I was honored to be invited to compete for the 2013 Obama inaugural medal by Medalcraft Mint, one of three mints asked to propose artists. The companies invest a great deal of time and resources to actually produce finished medals in order for the Democratic National Committee to make its choice. Very few artists are chosen.
Each artist brings his or her style and aesthetic to a medal. My medal differs from the official one because my work is greatly influenced by European 19th century medals, and those of the great Augustus Saint-Gaudens. In fact all of my work as a sculptor has been influenced by the master sculptors of the 19th century. I tried to bring these admired aesthetic qualities to this medal. The letters are hand carved in the 19th century tradition, which gives the medal a timeless elegance that I prefer to the machined letters used in most modern medals.
My goal when sculpturing the portraits was to capture Mr. Obama’s and Mr. Biden’s intelligence, determination and humanity. I wanted very much to capture Mr. Obama with a sensitively rendered portrait rather than to rely on a more caricature-like resemblance. I wanted the portrait to be a study of the actual man with his very subtle features, rather than a portrait which relied on exaggerating those features. I think he is a very open and accessible president so I wanted to show that in his expression. The smallest change made a big difference when trying to capture that. I offset the portraits in the composition to express a progressive ideology, as they look toward the future.

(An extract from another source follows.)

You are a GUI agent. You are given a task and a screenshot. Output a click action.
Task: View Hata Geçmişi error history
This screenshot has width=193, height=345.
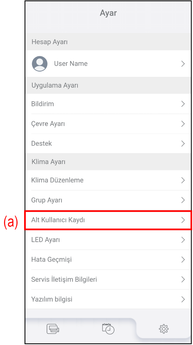coord(52,260)
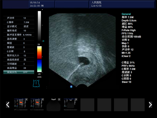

I was very happy with my Obama/Biden medal, but I had no idea how to go about offering it for sale after I learned that it would not be chosen as the official medal. I was reluctant to invest in a quantity of the medals and then try to see if I could sell them. A friend suggested Kickstarter.

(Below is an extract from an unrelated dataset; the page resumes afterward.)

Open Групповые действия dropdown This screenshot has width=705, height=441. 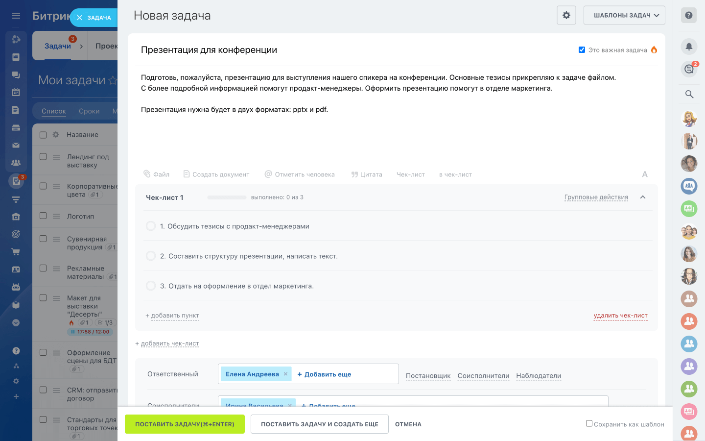click(596, 197)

Reluctant at first, I soon realized that this was actually a good idea. I wouldn’t be showing the medal to coin collectors per se, but given the enormous growth and popularity of social media I would have a huge audience. Sure enough, Kickstarter turned into a valuable networking tool. It was easy; the project was up and online a week after I first looked at the Kickstarter site.
I was able to suggest to all my Facebook friends that they take a look. Then their friends did. Kickstarter affords the possibility of exponential visibility. I’m halfway through the time period allotted and I’ve brought in four times the investment I originally requested. I would definitely recommend it to other artists as a vehicle for obtaining investors to back projects.
Amy Kann is a sculptor based in Narberth, Pa.